** START PASSAGE TO READ **
This describes how likely a given random sample mean $\bar{x_i}$ is to deviate from the population mean $\mu$. It is the standard deviation of the probability distribution for the random variable $\bar{X}$, which represents all possible samples of a single given sample size $n$. As $n$ increases, $\bar{X}$ can be expected to deviate less from $\mu$, so standard error decreases. Because population standard deviation $\sigma$ is rarely given, we again use an _estimator_ for standard error, denoted $s_\bar{x}$. Populational data has no standard error as $\mu$ can only take on a single value. 

In [18]:
# Build out a standard error:
def STE(lst, sample = True):
    n = len(lst)
    se = SD(lst, sample) / n ** (1/2)
    
    return se

In [19]:
SD(X1, sample = True), STE(X1, sample = True)

(9.082951062292475, 2.872281323269014)

In [20]:
SD(X2, sample = True), STE(X2, sample = True)

(30.186273554566338, 9.545737850533666)

In [21]:
# standard error is significantly smaller than standard deviation

## Covariance

To calculate covariance, we multiply the sum of the product of the difference between the observed value and the mean of each list for value _i = 1_ through _n = number of observations_:

# $cov_{pop}(x,y) = \frac{\sum_{i=0}^{n-1} (x_{i} - x_{mean})(y_{i} - y_{mean})} {n}$

We pass two lists through the covariance() function. As with the _variance()_ and _SD()_ functions, we can take the sample-covariance.

# $cov_{sample}(x,y) = \frac{\sum_{i=0}^{n-1} (x_{i} - x_{mean})(y_{i} - y_{mean})} {n - 1}$


In [22]:
def covariance(lst1, lst2, sample = False):
    mean1 = mean(lst1)
    mean2 = mean(lst2)
    # prepare covariance of zero
    cov = 0
    # get length of each list:
    n1 = len(lst1)
    n2 = len(lst2)
    # check if lists are the same length:
    if n1 == n2:
        n = n1
        # sum the product of the differences
        for i in range(n):
            cov += (lst1[i] - mean1) * (lst2[i] - mean2)
        if sample == False:
            cov = cov / n
        # account for sample by dividing by one less than number of elements in list
        else:
            cov = cov / (n - 1)
        # return covariance
        return cov
    else:
        print("List lengths are not equal")
        print("List1:", n1)
        print("List2:", n2)
** END PASSAGE TO READ **
▸ REQUIRED TASK
Can you extend the statistics notebook on standard error and covariance past its last line? The records on this page come from a separate source.
** START INFORMATION PROVIDED **
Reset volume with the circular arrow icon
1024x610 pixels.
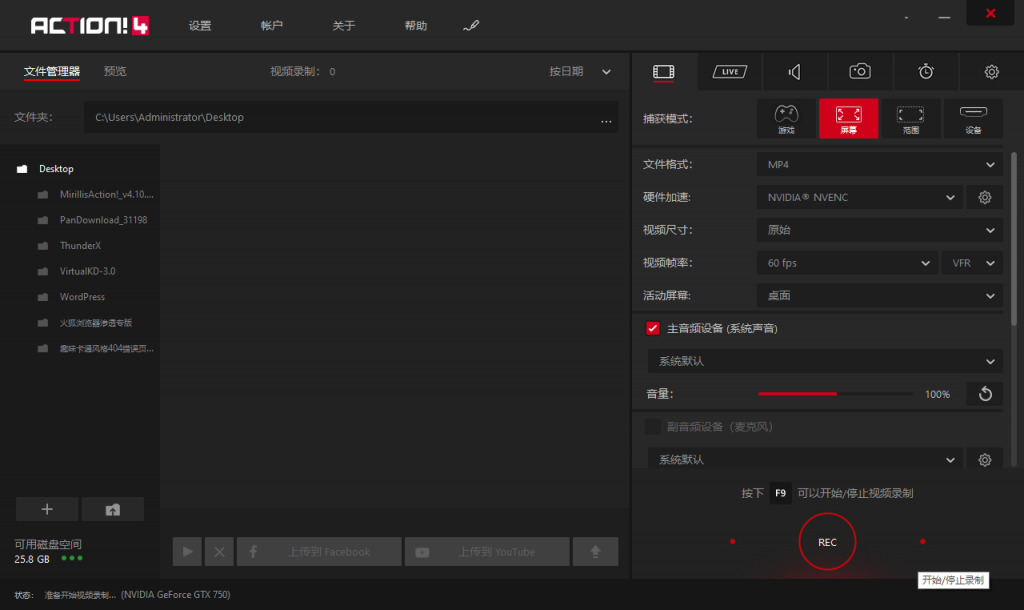(x=984, y=394)
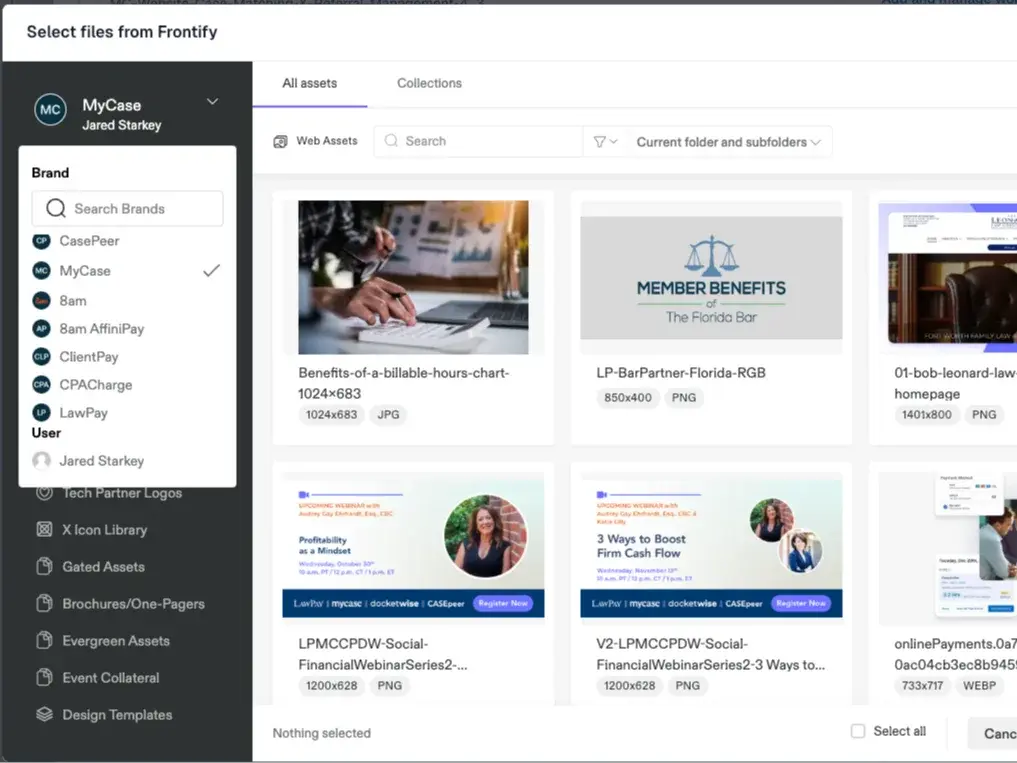This screenshot has width=1017, height=763.
Task: Switch to the All assets tab
Action: tap(309, 83)
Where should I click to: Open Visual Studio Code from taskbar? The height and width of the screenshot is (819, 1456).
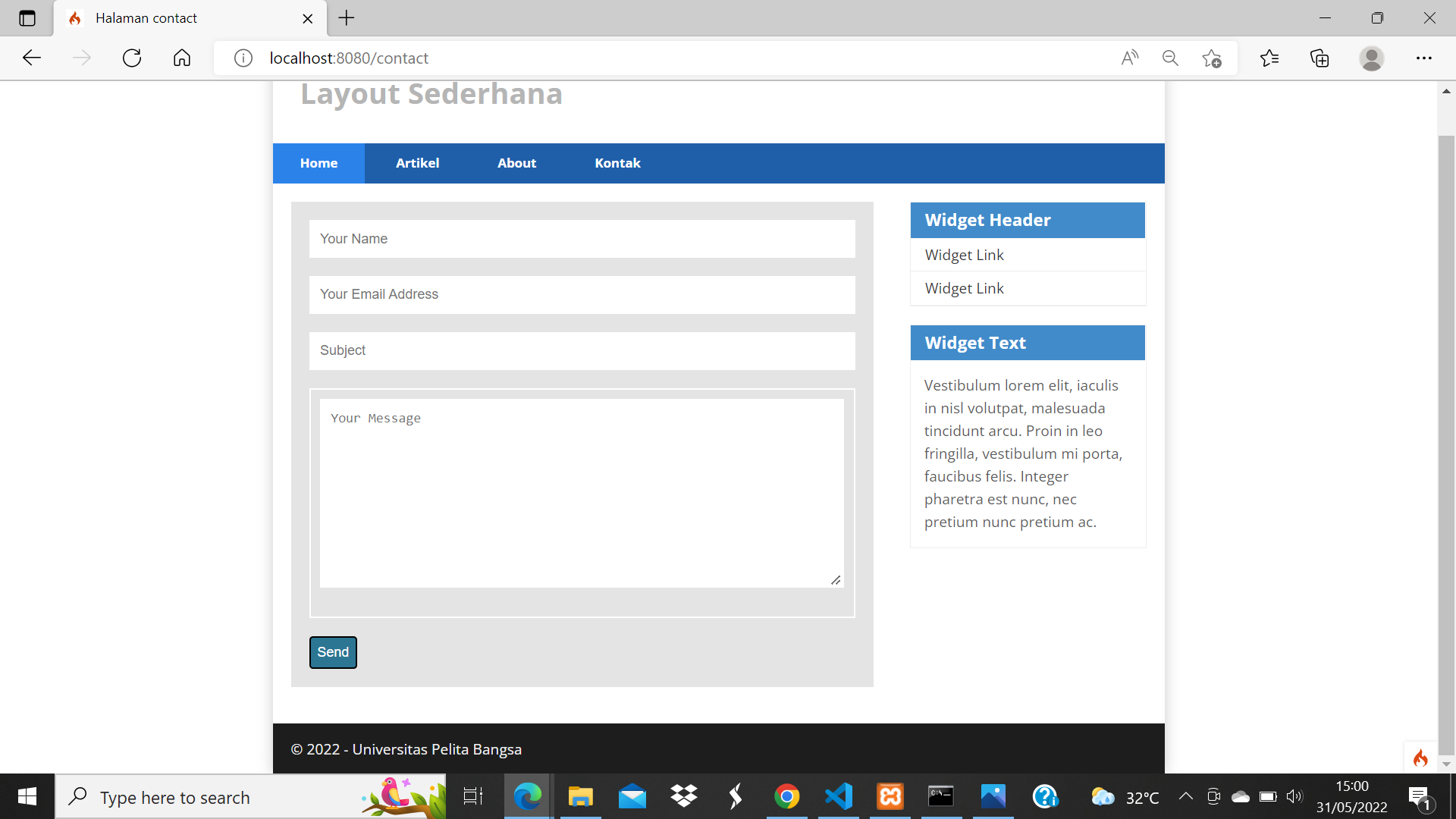tap(839, 796)
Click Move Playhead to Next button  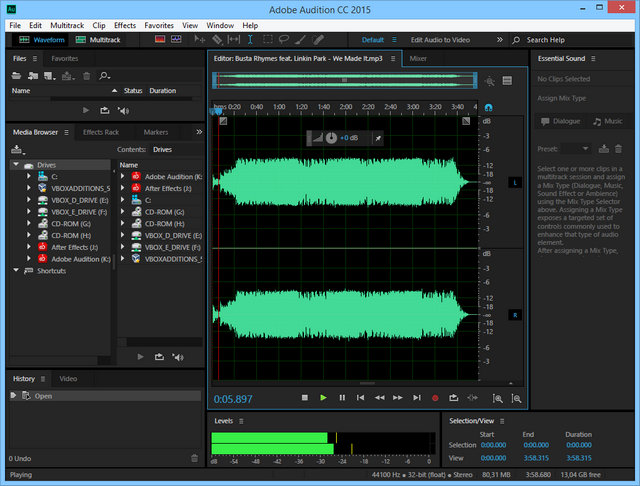[416, 397]
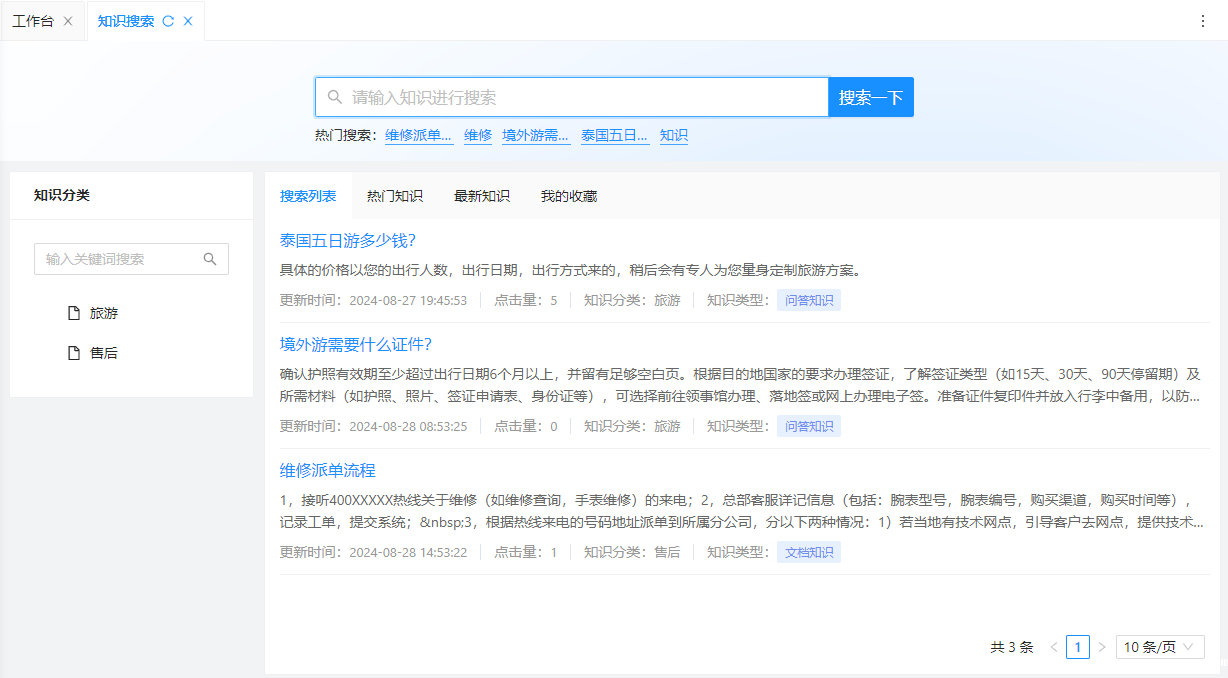Go to previous page arrow
This screenshot has width=1228, height=678.
pos(1054,647)
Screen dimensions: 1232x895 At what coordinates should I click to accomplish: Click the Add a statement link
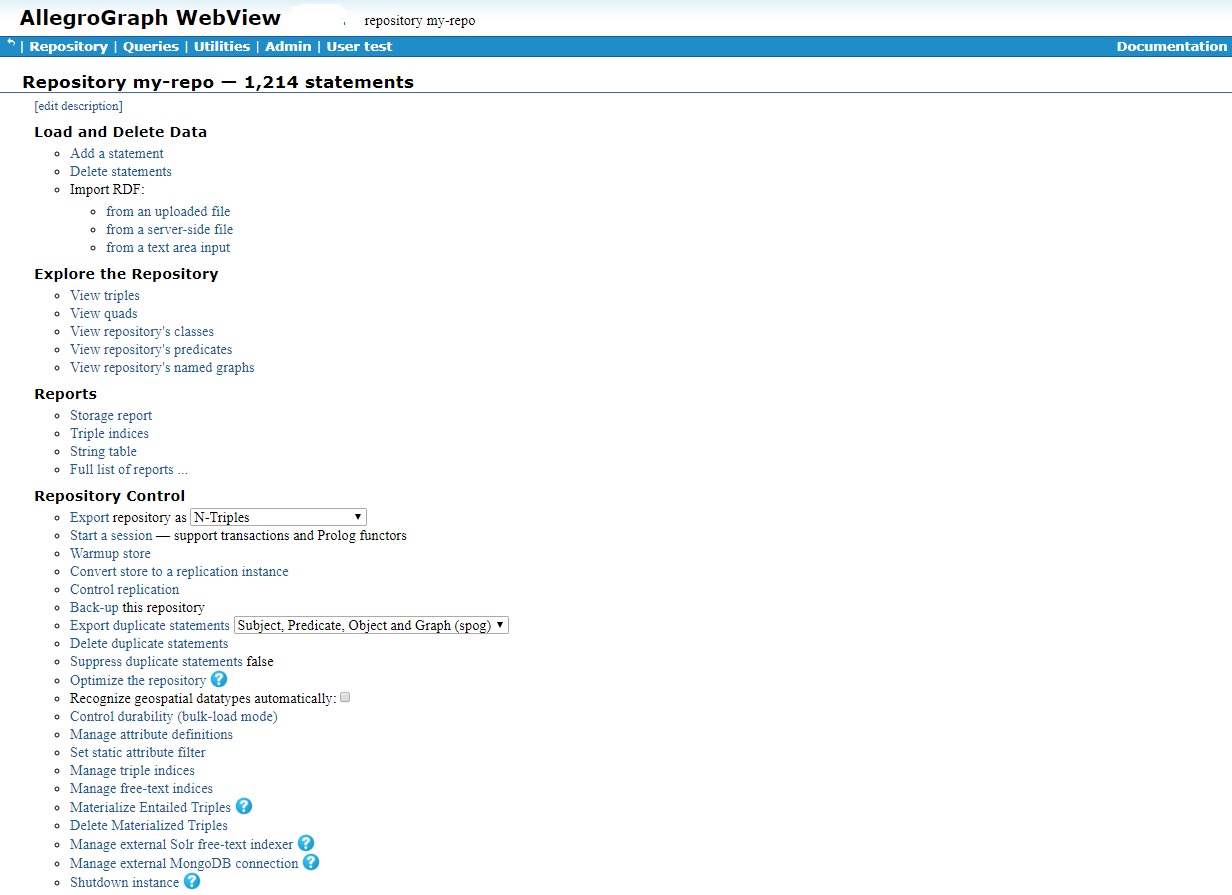[x=116, y=153]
** END INFORMATION PROVIDED **
▸ TASK ANSWER
covariance(X1, X2)

-60.75

In [23]:
covariance(X1[:-1], X2)

List lengths are not equal
List1: 9
List2: 10


We can transform the covariance into a correlation value by dividing by the product of the standard deviations. 

$corr_{pop}(x,y) = \frac{cov_{pop}(x, y)} {\sigma_x \sigma_y}$

In [24]:
def correlation(lst1, lst2):
    cov = covariance(lst1, lst2)
    SD1 = SD(lst1)
    SD2 = SD(lst2)
    corr = cov / (SD1 * SD2)
    
    return corr
correlation(X1, X2)

-0.2215694117080205

In [25]:
X3 = [x * -0.5 for x in X1]
correlation(X1, X3)

-0.9

# Skewness

Not all distributions are normal, so we need statistics that reflect differences in shapes between distributions.

Skewness is a measure of asymmetry of a population of data about the mean. It is the expected value of the cube of the standard deviation.

$skew_{pop}(x,y) = \frac{\sum_{i=0}^{n-1}{(x_{i} - x_{mean})^3}} {n\sigma^3}$


$skew_{sample}(x,y) = \frac{\sum_{i=0}^{n-1}{(x_{i} - x_{mean})^3}} {(n-1)(n-2)\sigma^3}$


In [26]:
def skewness(lst, sample = True):
    # get mean:
    mean_ = mean(lst)
    # get standard deviation:
    SD_ = SD(lst, sample)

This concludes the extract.